The US is scaling back its Guantanamo prosecutions from 36 to 20 or less, admitting that it lacks the evidence to convict many of the detainees of international war crimes.
Of the 166 detainees held at the prison camps, few have viable charges to face war crimes tribunal. Army Brigadier General Mark Martins, the chief prosecutor for the tribunals, told Reuters that the 36 detainees the US initially sought to prosecute was an “ambitious” number.
The Guantanamo Review Task Force completed a review in 2010 that made this determination, but Martins said no more than 20 detainees have viable charges that prosecutors could realistically pursue. Seven of these have already undergone their trials, and six are facing pretrial hearings this week and next.
The drastic reduction of prosecutions comes in light of the dismissal of Salim Hamdan, a former driver for Osama bin Laden whose conviction was overturned by the US Court of Appeals for the DC Circuit last October. Hamdan had been convicted by a US military commission of providing material support to al-Qaeda terrorists, but the appeals court decided that this was not a crime under international rule of law at the time that Hamdan worked for bin Laden.

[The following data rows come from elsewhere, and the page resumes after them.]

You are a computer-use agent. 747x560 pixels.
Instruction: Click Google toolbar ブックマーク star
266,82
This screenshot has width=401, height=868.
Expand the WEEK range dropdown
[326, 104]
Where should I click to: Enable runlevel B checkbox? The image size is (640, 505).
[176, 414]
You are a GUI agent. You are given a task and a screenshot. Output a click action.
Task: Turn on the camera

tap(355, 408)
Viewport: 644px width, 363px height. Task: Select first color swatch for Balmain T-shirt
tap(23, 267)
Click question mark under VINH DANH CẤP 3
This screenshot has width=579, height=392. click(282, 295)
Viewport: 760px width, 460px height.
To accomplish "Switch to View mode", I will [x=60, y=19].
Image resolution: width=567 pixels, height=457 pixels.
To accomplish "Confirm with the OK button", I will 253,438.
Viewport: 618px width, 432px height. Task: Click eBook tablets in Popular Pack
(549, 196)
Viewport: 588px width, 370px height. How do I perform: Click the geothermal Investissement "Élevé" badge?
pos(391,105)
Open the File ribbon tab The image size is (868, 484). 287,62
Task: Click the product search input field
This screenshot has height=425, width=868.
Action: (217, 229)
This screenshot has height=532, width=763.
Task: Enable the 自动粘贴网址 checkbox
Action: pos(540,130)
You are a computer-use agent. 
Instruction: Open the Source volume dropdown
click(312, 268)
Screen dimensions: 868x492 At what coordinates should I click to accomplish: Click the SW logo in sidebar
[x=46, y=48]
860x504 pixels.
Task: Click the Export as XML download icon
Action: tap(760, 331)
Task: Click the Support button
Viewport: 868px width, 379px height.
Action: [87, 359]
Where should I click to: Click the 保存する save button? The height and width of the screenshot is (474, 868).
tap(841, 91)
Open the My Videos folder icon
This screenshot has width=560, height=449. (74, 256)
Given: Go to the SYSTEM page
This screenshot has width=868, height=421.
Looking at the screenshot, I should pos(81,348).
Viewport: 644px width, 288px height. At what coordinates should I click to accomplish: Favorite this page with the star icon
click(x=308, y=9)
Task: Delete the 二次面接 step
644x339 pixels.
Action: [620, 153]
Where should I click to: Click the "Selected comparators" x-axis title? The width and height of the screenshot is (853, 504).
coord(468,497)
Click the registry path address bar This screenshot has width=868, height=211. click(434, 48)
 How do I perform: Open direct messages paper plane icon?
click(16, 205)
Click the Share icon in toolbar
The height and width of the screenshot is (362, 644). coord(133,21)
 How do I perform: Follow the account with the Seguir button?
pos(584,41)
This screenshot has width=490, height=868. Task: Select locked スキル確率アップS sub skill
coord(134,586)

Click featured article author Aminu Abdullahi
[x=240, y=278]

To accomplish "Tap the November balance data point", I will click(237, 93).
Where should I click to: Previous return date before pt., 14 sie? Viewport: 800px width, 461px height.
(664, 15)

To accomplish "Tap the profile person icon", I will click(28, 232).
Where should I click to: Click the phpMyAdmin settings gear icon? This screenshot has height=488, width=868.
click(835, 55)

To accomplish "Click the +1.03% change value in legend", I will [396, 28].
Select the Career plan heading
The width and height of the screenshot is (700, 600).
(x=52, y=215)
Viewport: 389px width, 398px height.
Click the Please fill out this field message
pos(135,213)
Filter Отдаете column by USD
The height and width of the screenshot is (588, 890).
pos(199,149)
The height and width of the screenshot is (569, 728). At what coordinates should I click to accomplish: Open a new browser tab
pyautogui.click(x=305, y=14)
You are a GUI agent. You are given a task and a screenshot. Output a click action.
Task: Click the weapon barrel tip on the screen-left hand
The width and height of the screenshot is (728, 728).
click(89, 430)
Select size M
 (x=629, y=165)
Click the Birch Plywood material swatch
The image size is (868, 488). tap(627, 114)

The US Congress in 2006 passed the Military Commissions Act, which defines an “unlawful enemy combatant” as someone “who has purposefully and materially supported hostilities against the United States or its co-belligerents who is not a lawful enemy combatant”. The appeals court concluded that this law could not be applied retroactively, and Hamdan’s charges were dismissed.
Hamdan had already finished his sentence and returned to Yemen when his charges were thrown out, but the court ruling caused Guantanamo prosecutors to give up on many of the other cases they initially sought to pursue, Martins told Reuters.
Although some of the detainees facing war crimes tribunal are already known, Martins did not identify them all by name.
On Monday, US military prosecutors filed charges against Abd al-Hadi al-Iraqi for a war crime coined “perfidy”, claiming that he coordinated a series of suicide attacks on US and allied troops and civilians in Afghanistan. Army Lt. Col. Chris Callen, a lawyer appointed to defend al-Hadi, told AP that he would go over the charges with the detaineeon Tuesday.
Pretrial hearings will also begin next week for five prisoners accused of being involved in the planning of the September 11, 2011 terrorist attacks, including alleged mastermind Khalid Sheik Mohammed. Pretrial hearings are currently underway for Abd al Rahim al Nashiri, a Saudi Arabian man accused of directing a number of suicide attacks, including the bombing of the USS Cole, which resulted in the deaths of 17 American sailors.
Both Nashiri and Mohammed are facing the death penalty, but of the 166 detainees still held at Guantanamo, only 20 may ever be prosecuted.